[J1第2ステージ14節]浦和 4-0 G大阪/10月1日/埼玉
 
 スコア0-4、ボール支配率42%対58%、シュート数3対20、決定機0対6。データ上は、どの項目を切り取ってもG大阪の完敗だ。しかし、ディフェンスリーダーとしてフル出場した丹羽大輝の見解は違った。アデミウソンが一発退場で数的劣勢となったなかでも、「最後までみんな諦めずにファイトしていた」と胸を張る。
 
「敗戦は真摯に受け止めます。でも、ひとり少なくなった状況でみんな2人分、3人分走って追い回していたし、気持ちを込めて90分間戦っていた。後ろから見ていて、みんな頼もしかったです。次につながる試合ができたと思うので、誇りを持って、顔を上げて堂々と帰りたい」
 
 ベタ引きすれば、10人でも0-2のまま試合を終わらせられる可能性はあっただろう。しかし、それではステージ優勝、年間勝点3位は見えてこない。「僕らは勝ちに行かないといけない」(丹羽)立場だから、リスクを冒してトライする道を選んだ。追い上げることはできなかったが、決して下を向く必要はない、というのが丹羽の持論だ。
 
「浦和は(興梠)慎三とか武藤(雄樹)がディフェンスラインのギャップを突くダイアゴナルな動きを狙っている。ただ、こっちもそこでの駆け引きをやっているわけで。そこで上回れるか、上回れないかでゲームは変わってくる。浦和とやる時はいつも厳しい展開になります。攻撃では決定機はなかったですけど、ひとり少なくなるまでは、自分たちでしっかりゲームをコントロールできていた。強いて言えば、もう少しボールを動かすテンポを上げていければ良かったかなと」
 
 この日の敗戦で、第2ステージは首位・浦和との勝点差は7に広がり、年間勝点3位の鹿島との勝点差も8から詰めることができなかった。リーグ戦は残り3試合、机上では可能性こそ残っているが、現実的には「もうチャンピオンシップは厳しい状況」(長谷川健太監督)だ。それでも、シーズンはまだ終わっていない。「カップ戦が残っている」という指揮官の言葉に呼応するように、丹羽は“もうひとつのタイトル”への意欲を語る。

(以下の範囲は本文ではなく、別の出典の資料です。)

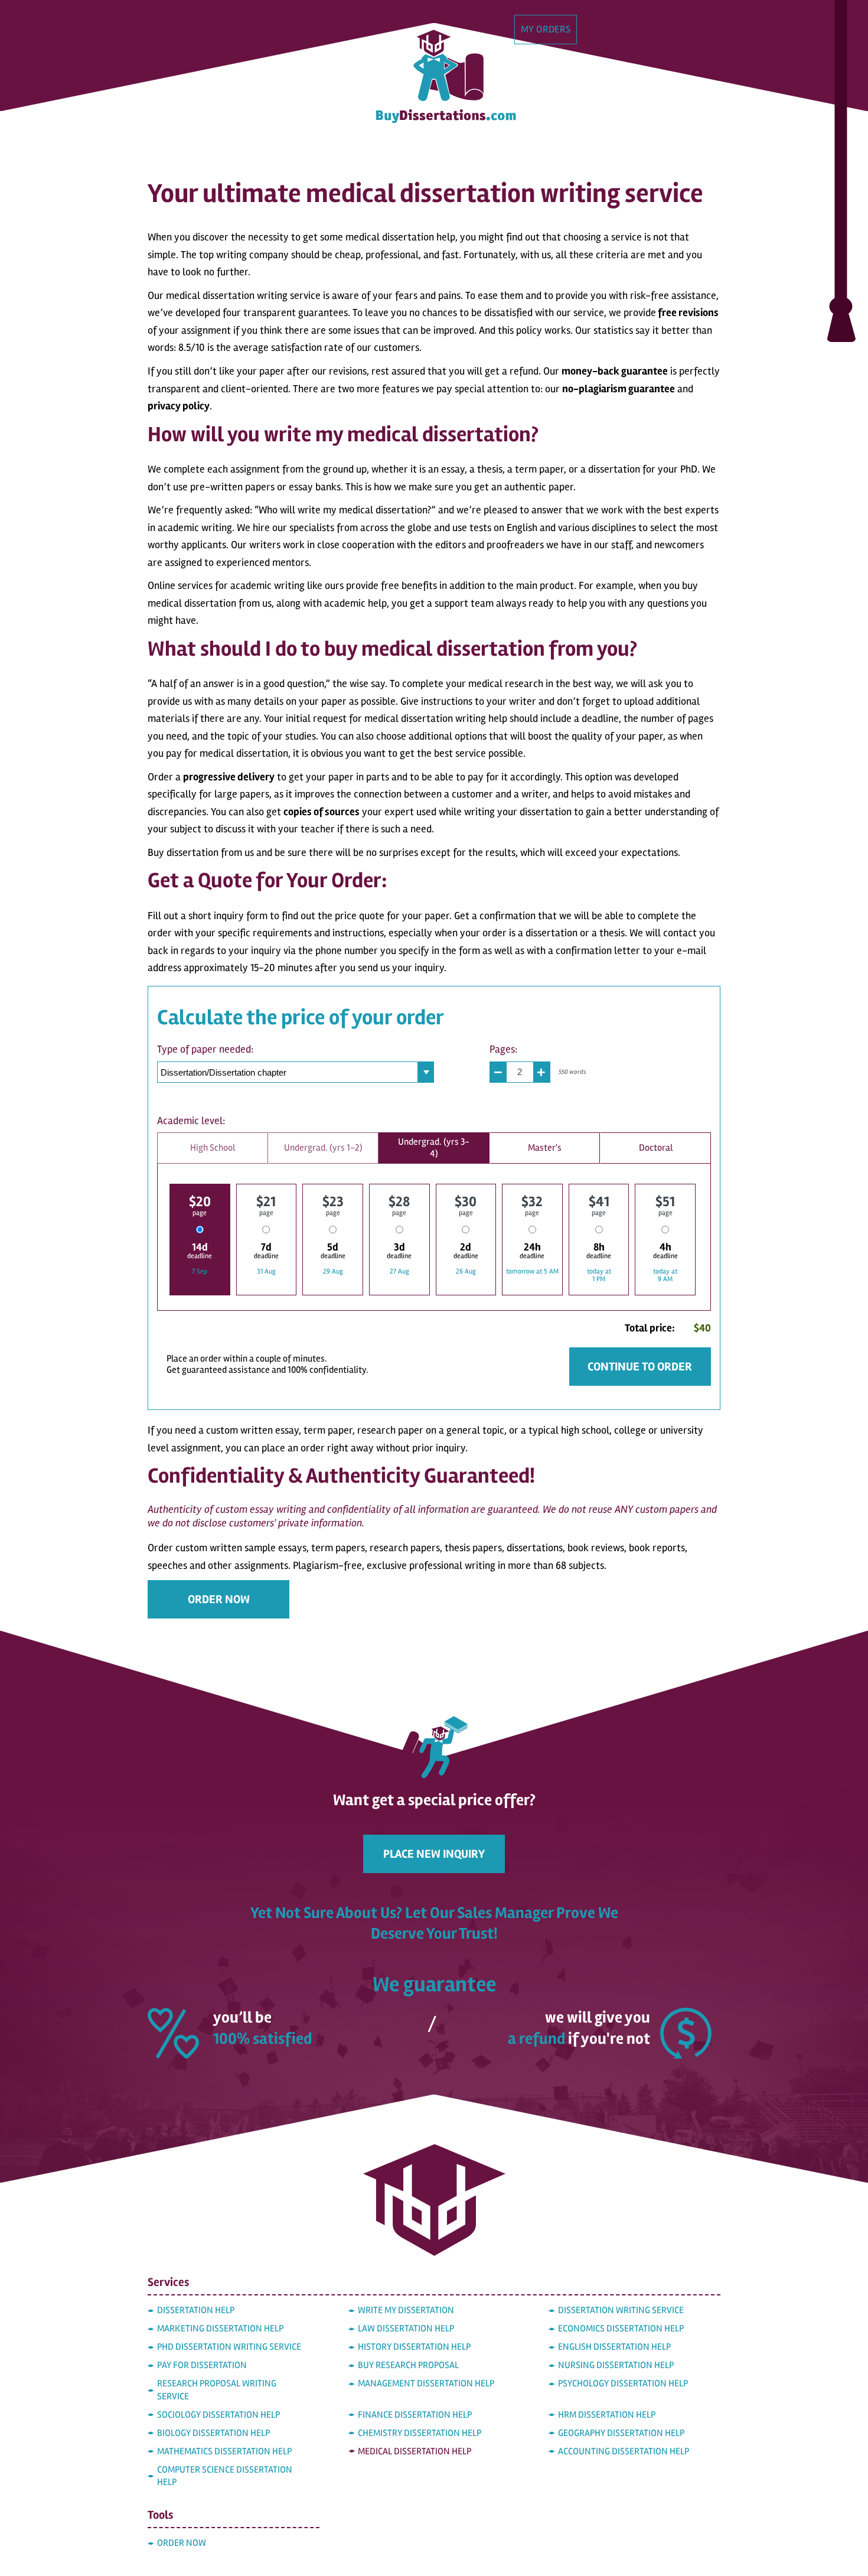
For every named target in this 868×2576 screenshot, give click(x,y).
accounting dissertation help (623, 2451)
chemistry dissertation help (419, 2433)
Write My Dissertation (406, 2310)
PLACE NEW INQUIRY (434, 1853)
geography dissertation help (621, 2433)
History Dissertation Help (414, 2347)
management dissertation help (426, 2383)
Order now (219, 1599)
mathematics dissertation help (224, 2451)
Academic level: (191, 1120)
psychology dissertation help (623, 2383)
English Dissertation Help (614, 2347)
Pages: (503, 1049)
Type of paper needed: (205, 1049)
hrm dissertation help (606, 2415)
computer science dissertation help (224, 2476)
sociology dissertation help (218, 2415)
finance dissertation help (415, 2415)
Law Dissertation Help (406, 2328)
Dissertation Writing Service (621, 2310)
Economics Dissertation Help (621, 2328)
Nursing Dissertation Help (616, 2365)
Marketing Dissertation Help (220, 2328)
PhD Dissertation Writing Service (229, 2347)
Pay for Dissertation (202, 2365)
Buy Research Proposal (408, 2365)
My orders (545, 29)
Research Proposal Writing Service (216, 2390)
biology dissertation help (213, 2433)
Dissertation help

「この敗戦から、自分たちが何かを学ばないと次につながらないし、それがプロフェッショナルのあるべき姿。すぐに次の試合があるので、カップ戦(ルヴァンカップ)に切り替えるしかない。僕は、ここがガンバの“正念場”だと思う。ここで切り替えられなかったら、今まで積み上げてきたものがなくなってしまうから。ルヴァンでしっかりタイトルを獲る。もうそこしかない」
 
 丹羽は2014年に三冠を達成した際、「チームにとっても、僕にとってもあくまで通過点」と語った。その真意は、「ガンバを世界でも名を知られるくらいの、ビッグクラブにしたいという野望がある」(丹羽)から。タイトルを獲れるか獲れないかで、シーズンの評価が大きく変わってくるのはもちろん、14年(リーグ戦、ルヴァンカップ、天皇杯)、15年(天皇杯)とタイトルを獲得してきた流れを止めたくない想いが強いのだろう。
 
「次から次へと試合はやってくるので、そこに向けて全力で戦っていきたい」
 
 G大阪の背番号5は、苦境の今だからこそ、ポジティブに、そしてどこまでも貪欲にタイトルを追い求める。